Combermere was already a school with a rich cricketing tradition, fostered by several of Hughes’ predecessors. Derek Sealy was the West Indies’ youngest Test player at 17 in 1930 while at Combermere; Mannie Martindale and Foffie Williams were others who moved into Barbados and West Indies teams on leaving Combemere.
Frank Worrell graduated from the school’s BCA Division 1 champion team of 1940-41 to become one of the legendary Three Ws and the first celebrated black West Indies captain.
Recognising the legacy, the headmaster from 1946 to 1961, Major Cecil Noott, a revered Welshman, gave Hughes, head of the history department, the additional charge of looking after cricket, at the same time employing the West Indies fast bowler Frank King as the school’s grounds curator who added substantially to the strength of the team.

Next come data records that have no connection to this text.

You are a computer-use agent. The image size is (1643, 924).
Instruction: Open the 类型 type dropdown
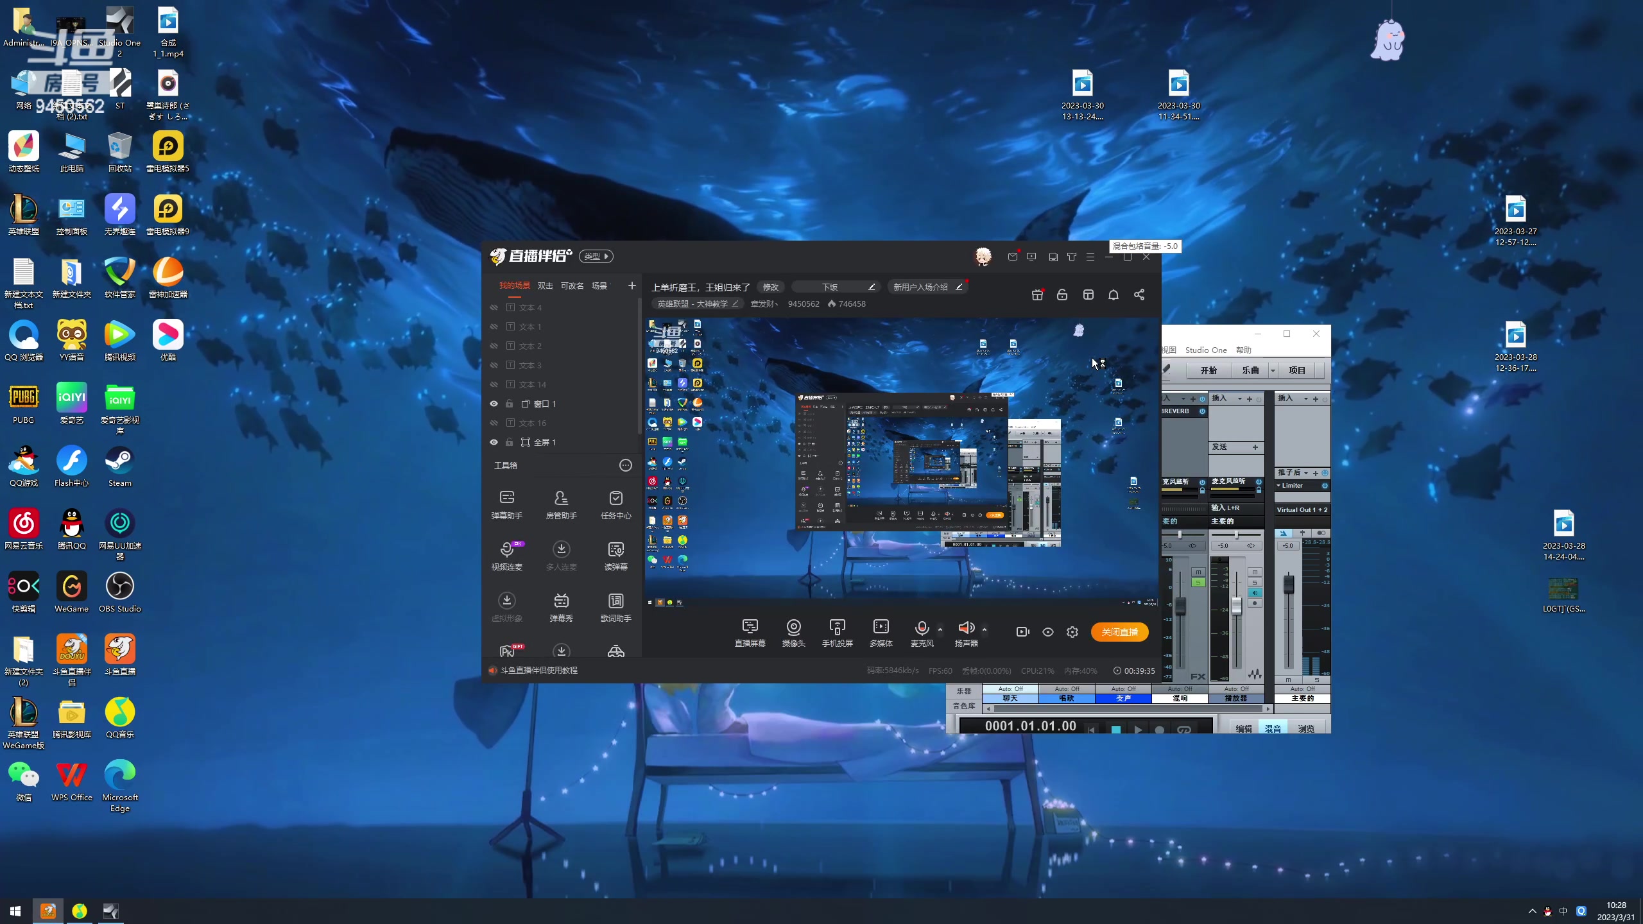[596, 256]
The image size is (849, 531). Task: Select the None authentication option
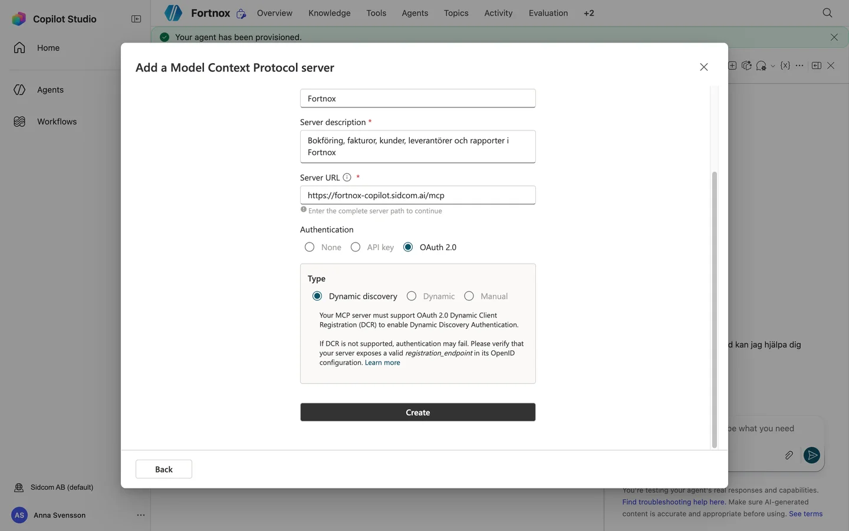pos(310,247)
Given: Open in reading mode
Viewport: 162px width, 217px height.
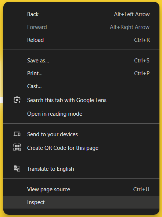Looking at the screenshot, I should coord(82,114).
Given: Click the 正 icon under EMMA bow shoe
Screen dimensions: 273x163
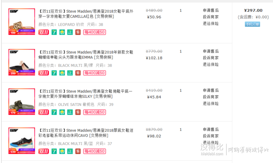Looking at the screenshot, I should [70, 73].
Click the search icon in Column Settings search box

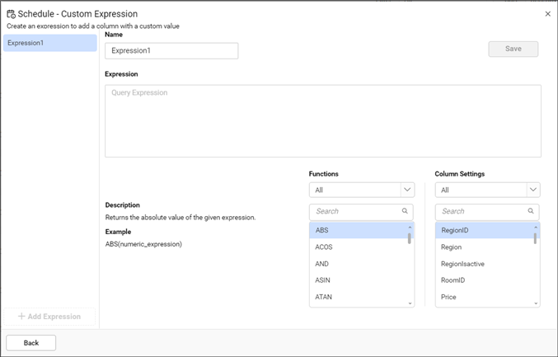pyautogui.click(x=531, y=211)
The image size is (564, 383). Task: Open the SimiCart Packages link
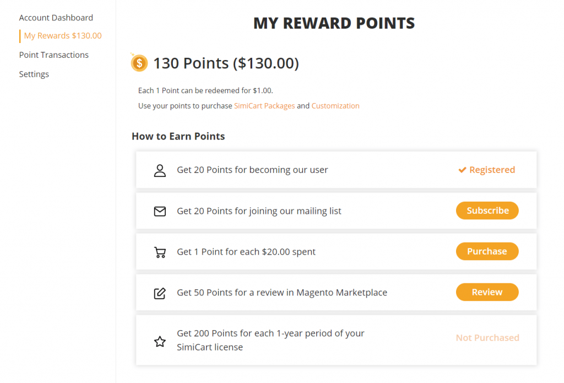click(x=264, y=106)
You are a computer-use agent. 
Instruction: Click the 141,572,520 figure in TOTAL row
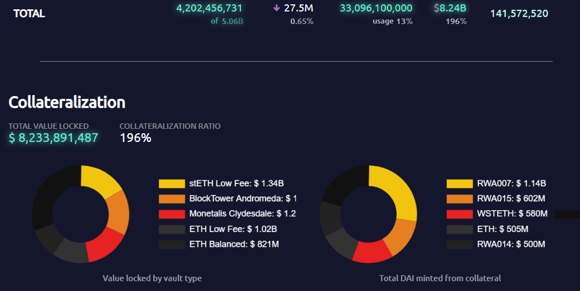[x=519, y=14]
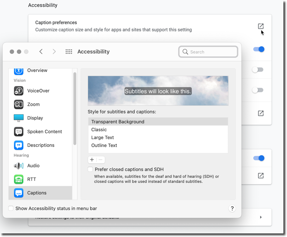
Task: Expand Restore settings arrow at bottom
Action: (x=261, y=217)
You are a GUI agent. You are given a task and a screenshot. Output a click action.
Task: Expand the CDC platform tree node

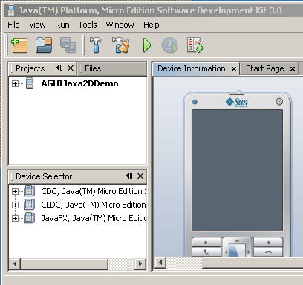(x=15, y=191)
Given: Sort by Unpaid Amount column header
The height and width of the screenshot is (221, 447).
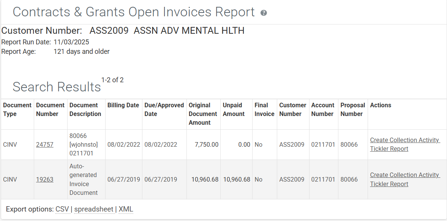Looking at the screenshot, I should pyautogui.click(x=234, y=110).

Quickly, under Hughes’ devoted guidance, Combermere once more became the force it had been in its championship year. No club team, no matter how strong, could afford to underestimate its gifted, well-drilled unit.  
Several talented players developed who would go on to represent major clubs, Barbados and in the case of Sir Wes Hall, Peter Lashley and Rawle Brancker, the West Indies. Others, notably the batting stylist Francis Scott, seemed certain to follow earlier Combermerians to the highest level before he emigrated to the United States.

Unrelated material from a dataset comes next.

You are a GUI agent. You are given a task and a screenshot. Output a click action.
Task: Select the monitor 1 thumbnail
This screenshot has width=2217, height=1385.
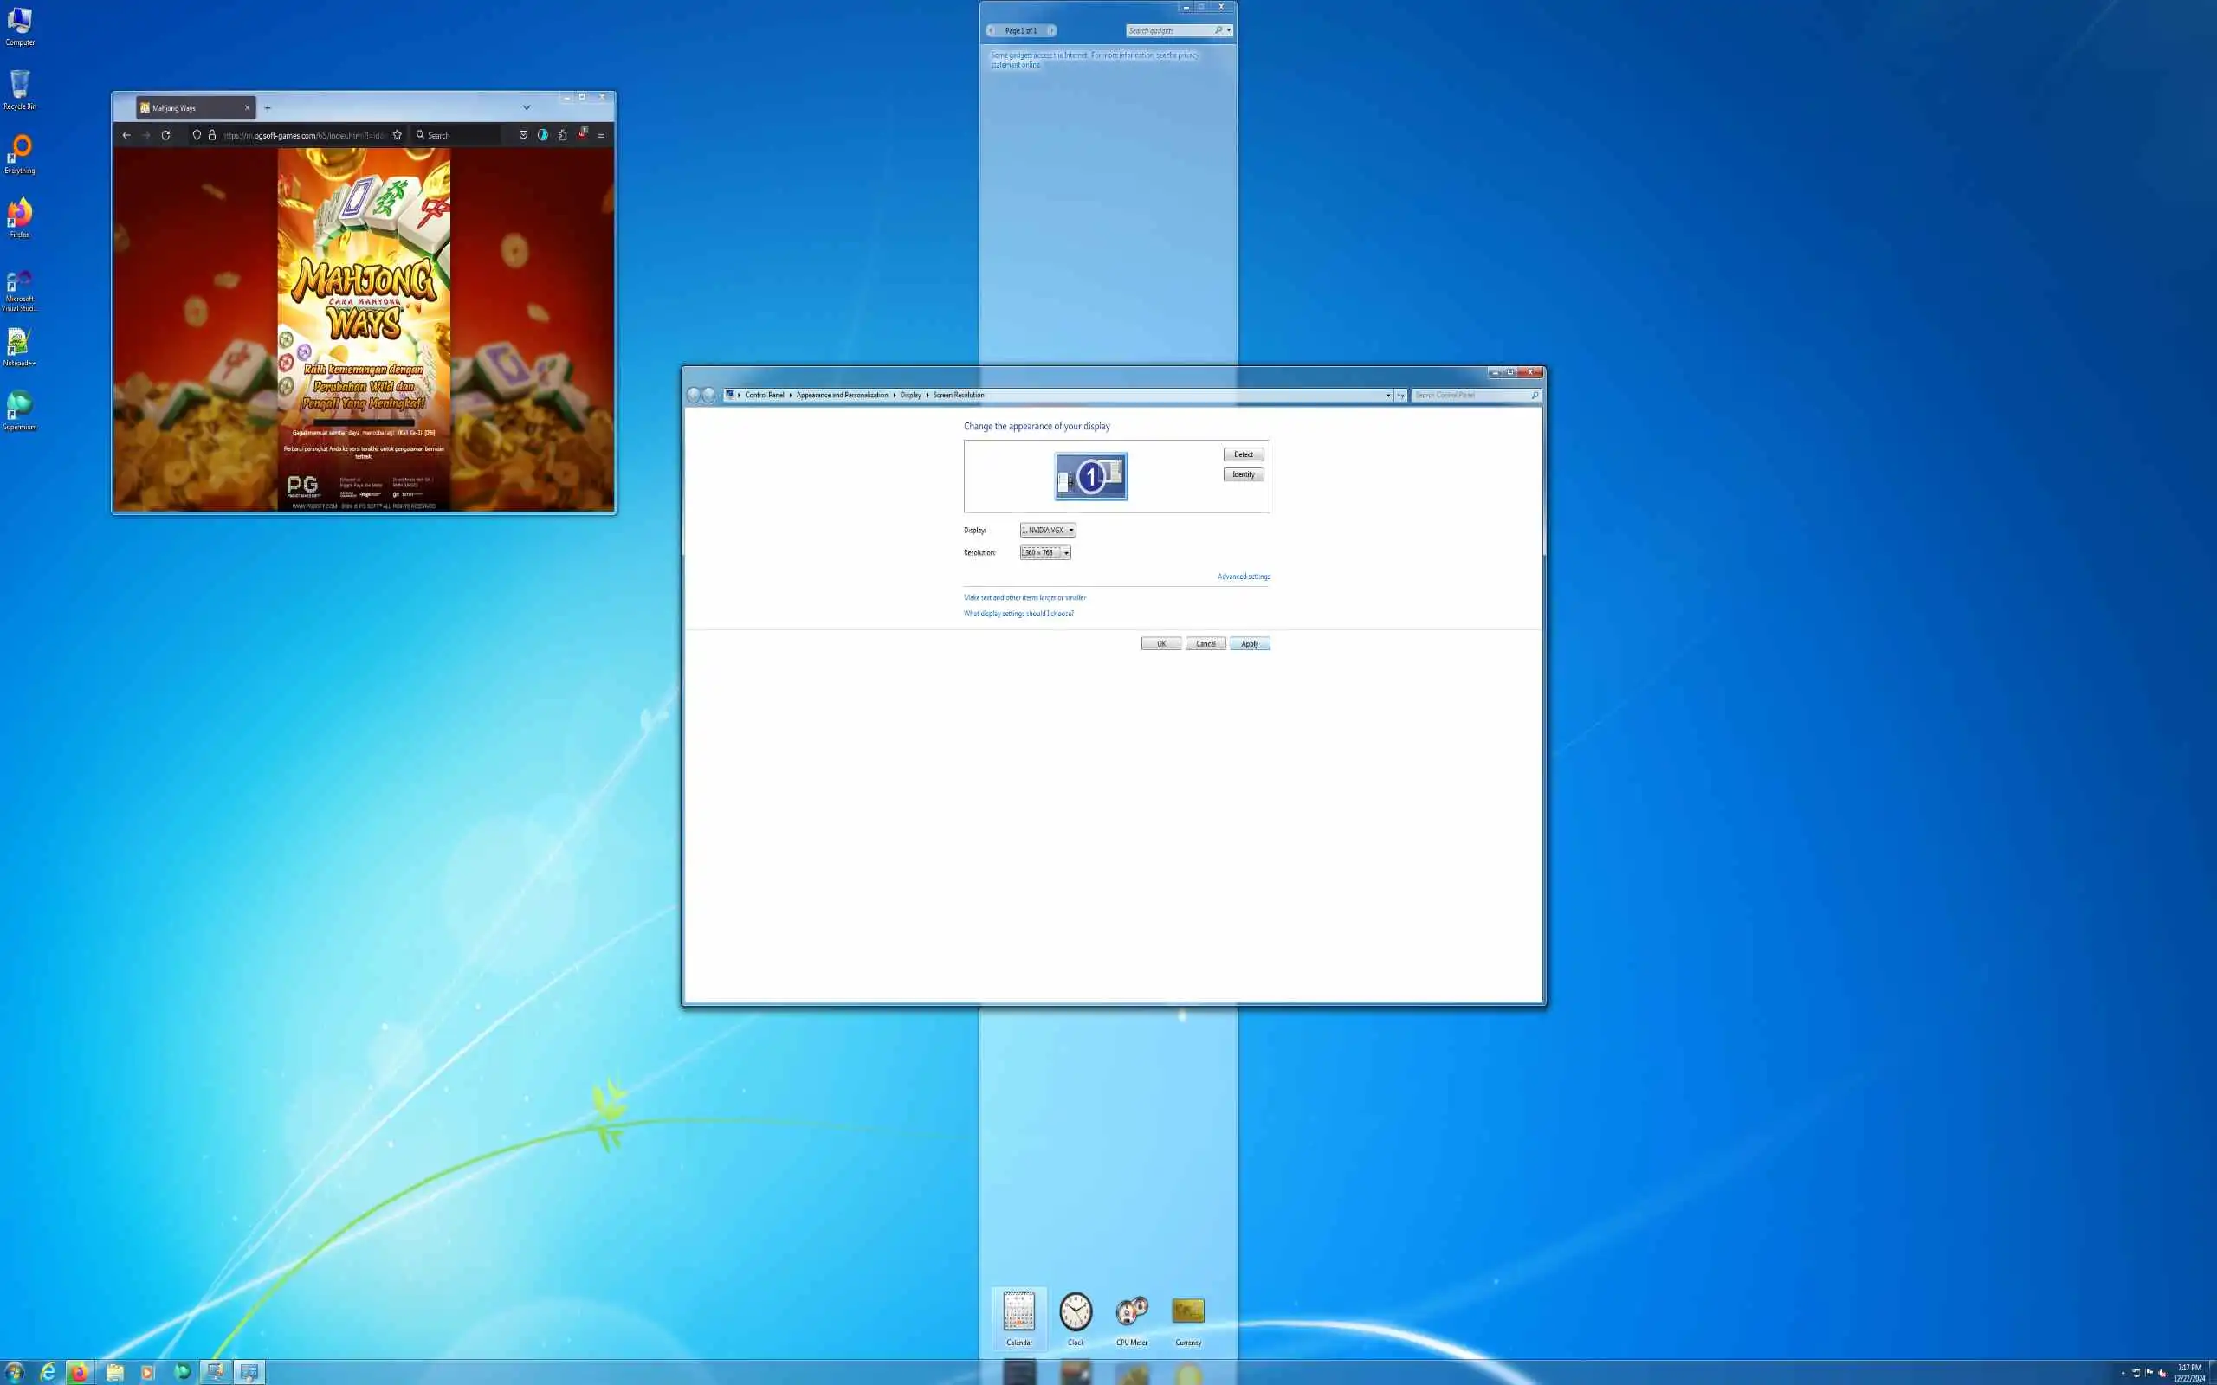(x=1090, y=476)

Nor did such success come by simple coincidence. Hall (who kept wicket at Combermere before establishing himself as the “pace like fire” fast bowler he became on leaving school) describes Hughes as being “like a surrogate father to all of us”.
There was no football or hockey (another Combermere strong point) for Hughes’ cricketers. In the off-season, he would take them to his home in Pine Gardens, where he had laid a practice pitch on the lawn.
In present-day Barbados, there would be nothing too odd about that – except perhaps that a school teacher could actually be so committed to his mission. But that was a far different Barbados of the 1950s, and Hughes was white.
“Could you imagine a white man of the time, in a district like Pine Gardens, taking 13 black boys up to his lawn to play cricket all day?” Hall wondered.
Before leaving Combermere, Hughes also purchased seats in one of the makeshift stands at Kensington so his players could afford to watch major matches.
It is an example of what dedication can achieve. In cricket, Irwin Harris’ role in the development of Ellerslie School’s similar production line of Barbados and West Indies players (Carlisle Best, Ottis Gibson, Philo Wallace, Sherwin Campbell, Henderson Broomes, Wayne Blackman, Dave Marshall, Sulieman Benn and Kevin Stoute) a quarter-century back is a more recent example. So is Major Deighton Maynard’s on Combermere’s hockey.
Now, under Roddy Estwick, a professional coach, Combermere has regained its place as the most powerful cricket school in the land, once more producing players for Barbados and the West Indies.
Perhaps, at the end of his days, those who have come under Estwick’s wing will echo Hall’s sentiments on Hughes.
“We’ll never forget him,” he said. “He was a fantastic man.”